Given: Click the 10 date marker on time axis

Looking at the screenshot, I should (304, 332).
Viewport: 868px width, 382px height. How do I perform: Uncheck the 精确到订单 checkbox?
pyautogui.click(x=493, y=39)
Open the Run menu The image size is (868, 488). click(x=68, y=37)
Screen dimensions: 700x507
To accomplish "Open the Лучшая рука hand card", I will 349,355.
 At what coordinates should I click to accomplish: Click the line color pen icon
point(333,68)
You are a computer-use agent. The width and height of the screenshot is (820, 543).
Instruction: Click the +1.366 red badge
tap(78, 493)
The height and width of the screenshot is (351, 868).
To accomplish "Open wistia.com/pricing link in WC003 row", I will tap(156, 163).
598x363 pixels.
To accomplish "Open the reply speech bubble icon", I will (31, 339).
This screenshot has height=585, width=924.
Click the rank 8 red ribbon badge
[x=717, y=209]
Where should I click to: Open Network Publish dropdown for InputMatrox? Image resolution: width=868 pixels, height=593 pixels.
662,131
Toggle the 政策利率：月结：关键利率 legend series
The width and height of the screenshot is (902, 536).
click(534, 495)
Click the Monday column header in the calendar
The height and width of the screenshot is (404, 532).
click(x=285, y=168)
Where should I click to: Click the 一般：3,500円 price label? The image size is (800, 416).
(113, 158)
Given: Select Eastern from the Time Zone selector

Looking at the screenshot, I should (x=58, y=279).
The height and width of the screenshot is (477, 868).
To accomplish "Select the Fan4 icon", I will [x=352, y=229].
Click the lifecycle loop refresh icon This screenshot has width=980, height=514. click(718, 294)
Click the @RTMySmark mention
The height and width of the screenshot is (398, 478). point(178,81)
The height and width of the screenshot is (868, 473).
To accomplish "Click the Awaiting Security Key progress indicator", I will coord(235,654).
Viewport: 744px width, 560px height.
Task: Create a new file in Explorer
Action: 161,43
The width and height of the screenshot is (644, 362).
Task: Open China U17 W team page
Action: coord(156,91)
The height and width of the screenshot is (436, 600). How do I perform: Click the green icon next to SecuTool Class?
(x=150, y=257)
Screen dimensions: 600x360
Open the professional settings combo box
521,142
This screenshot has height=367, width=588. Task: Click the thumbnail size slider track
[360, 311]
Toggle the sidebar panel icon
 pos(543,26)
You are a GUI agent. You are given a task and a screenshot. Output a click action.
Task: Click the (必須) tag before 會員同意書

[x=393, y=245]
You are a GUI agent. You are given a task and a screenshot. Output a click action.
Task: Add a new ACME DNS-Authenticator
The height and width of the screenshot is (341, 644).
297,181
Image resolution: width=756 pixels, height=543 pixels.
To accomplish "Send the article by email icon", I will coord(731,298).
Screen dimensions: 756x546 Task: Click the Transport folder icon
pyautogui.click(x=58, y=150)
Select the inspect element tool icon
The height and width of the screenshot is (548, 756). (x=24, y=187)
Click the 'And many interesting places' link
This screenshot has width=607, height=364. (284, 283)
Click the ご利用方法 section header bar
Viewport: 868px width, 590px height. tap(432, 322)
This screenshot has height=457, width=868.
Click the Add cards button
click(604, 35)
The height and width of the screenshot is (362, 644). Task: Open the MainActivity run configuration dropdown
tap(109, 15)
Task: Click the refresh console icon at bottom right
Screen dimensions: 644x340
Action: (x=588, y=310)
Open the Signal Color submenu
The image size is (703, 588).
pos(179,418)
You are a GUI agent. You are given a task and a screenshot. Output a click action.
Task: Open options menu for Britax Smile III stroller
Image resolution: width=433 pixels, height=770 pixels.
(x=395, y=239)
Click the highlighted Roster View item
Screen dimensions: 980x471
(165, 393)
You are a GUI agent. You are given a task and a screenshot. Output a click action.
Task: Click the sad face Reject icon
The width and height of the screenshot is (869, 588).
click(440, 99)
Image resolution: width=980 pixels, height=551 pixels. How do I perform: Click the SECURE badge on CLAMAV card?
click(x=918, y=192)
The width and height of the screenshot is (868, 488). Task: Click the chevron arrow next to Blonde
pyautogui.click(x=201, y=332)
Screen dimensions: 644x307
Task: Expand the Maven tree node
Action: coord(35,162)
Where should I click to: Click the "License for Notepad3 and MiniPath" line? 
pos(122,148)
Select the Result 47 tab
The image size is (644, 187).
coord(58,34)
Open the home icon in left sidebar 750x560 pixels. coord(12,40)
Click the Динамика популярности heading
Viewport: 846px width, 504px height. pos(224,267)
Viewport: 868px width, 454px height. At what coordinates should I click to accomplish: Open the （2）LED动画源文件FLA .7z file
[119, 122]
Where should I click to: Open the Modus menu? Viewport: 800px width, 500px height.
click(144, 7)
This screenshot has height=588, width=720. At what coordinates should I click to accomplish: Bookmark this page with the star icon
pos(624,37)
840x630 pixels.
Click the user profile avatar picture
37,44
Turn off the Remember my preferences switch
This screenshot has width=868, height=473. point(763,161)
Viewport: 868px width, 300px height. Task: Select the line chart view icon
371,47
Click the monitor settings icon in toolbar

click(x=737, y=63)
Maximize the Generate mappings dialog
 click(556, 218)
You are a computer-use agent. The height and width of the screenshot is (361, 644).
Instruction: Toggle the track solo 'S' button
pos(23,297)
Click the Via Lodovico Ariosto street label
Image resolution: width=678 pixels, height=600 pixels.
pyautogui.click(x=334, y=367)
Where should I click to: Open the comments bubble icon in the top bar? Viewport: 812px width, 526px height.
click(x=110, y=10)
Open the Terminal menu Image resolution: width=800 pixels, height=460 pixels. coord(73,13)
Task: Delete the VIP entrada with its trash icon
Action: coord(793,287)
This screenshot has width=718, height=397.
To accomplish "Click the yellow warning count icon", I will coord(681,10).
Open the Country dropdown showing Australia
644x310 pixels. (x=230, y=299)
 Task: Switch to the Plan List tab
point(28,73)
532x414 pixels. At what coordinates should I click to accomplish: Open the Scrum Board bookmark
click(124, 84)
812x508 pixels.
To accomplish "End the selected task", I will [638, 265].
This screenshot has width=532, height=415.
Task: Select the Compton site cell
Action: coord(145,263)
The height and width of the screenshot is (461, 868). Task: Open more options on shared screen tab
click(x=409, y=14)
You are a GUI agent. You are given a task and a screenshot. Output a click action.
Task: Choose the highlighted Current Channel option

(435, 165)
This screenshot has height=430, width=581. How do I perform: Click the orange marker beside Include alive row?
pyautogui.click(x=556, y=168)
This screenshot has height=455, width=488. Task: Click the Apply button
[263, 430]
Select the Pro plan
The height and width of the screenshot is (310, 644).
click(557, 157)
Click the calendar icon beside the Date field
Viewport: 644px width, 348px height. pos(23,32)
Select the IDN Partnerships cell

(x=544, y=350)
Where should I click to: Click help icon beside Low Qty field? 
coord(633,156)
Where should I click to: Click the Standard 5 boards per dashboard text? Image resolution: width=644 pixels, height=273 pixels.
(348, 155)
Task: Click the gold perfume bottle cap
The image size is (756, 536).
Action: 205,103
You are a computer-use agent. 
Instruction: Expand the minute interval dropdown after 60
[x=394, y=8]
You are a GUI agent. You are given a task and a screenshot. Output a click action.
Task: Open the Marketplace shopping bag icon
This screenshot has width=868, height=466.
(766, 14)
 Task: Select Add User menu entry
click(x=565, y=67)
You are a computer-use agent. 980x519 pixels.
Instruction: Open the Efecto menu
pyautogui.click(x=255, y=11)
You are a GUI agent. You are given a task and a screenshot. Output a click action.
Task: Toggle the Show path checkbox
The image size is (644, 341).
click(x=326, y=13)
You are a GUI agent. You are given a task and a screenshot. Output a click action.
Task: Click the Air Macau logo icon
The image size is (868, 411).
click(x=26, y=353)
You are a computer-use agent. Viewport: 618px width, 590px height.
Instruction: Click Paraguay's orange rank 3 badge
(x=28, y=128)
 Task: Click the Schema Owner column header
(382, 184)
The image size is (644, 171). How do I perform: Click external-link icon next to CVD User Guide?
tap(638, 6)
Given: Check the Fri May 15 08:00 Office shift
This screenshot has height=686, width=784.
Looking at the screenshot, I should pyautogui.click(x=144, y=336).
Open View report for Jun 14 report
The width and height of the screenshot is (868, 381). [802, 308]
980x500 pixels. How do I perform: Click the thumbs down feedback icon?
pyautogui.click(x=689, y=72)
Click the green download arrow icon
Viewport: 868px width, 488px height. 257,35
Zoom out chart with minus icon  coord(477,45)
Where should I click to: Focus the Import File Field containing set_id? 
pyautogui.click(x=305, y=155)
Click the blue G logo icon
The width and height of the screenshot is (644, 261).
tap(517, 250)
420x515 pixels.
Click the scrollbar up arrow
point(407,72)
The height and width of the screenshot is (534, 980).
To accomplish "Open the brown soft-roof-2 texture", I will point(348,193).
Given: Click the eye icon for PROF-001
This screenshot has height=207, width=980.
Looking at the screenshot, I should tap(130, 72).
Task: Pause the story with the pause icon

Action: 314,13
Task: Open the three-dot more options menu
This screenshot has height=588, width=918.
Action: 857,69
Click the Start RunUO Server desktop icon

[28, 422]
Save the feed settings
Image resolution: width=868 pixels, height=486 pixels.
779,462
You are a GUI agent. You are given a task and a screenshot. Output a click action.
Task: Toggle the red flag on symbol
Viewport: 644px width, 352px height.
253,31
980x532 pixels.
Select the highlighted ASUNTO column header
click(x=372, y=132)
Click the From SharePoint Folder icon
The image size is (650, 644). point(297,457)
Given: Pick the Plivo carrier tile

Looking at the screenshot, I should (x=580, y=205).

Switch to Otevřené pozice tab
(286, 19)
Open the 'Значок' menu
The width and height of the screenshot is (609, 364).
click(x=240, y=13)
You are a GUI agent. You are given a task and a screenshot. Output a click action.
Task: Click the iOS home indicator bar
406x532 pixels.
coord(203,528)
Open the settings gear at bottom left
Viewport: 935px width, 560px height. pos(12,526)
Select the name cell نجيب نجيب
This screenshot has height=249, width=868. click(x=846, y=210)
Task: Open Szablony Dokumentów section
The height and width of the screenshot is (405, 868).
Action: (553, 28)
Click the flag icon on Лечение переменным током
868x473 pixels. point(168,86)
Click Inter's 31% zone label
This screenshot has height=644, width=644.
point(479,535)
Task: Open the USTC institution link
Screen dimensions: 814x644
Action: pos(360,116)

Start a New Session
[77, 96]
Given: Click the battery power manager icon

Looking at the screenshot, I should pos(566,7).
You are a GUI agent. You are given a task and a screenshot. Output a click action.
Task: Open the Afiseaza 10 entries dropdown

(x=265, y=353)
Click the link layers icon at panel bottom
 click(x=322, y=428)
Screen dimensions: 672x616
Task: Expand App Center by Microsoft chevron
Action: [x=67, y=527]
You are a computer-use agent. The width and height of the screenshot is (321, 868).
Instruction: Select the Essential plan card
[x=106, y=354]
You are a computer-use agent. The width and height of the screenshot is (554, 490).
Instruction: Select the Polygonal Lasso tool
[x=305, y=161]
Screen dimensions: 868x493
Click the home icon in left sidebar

────

[Activity]: Give back precisely the lines above that start at the line containing "Viewport: 644px width, 352px height." and end at the line containing "Click Inter's 31% zone label", inclusive. No other lines belong in the output.

[Task solution]:
Viewport: 644px width, 352px height.
253,31
980x532 pixels.
Select the highlighted ASUNTO column header
click(x=372, y=132)
Click the From SharePoint Folder icon
The image size is (650, 644). point(297,457)
Given: Pick the Plivo carrier tile

Looking at the screenshot, I should (x=580, y=205).

Switch to Otevřené pozice tab
(286, 19)
Open the 'Значок' menu
The width and height of the screenshot is (609, 364).
click(x=240, y=13)
You are a GUI agent. You are given a task and a screenshot. Output a click action.
Task: Click the iOS home indicator bar
406x532 pixels.
coord(203,528)
Open the settings gear at bottom left
Viewport: 935px width, 560px height. pos(12,526)
Select the name cell نجيب نجيب
This screenshot has height=249, width=868. click(x=846, y=210)
Task: Open Szablony Dokumentów section
The height and width of the screenshot is (405, 868).
Action: (553, 28)
Click the flag icon on Лечение переменным током
868x473 pixels. point(168,86)
Click Inter's 31% zone label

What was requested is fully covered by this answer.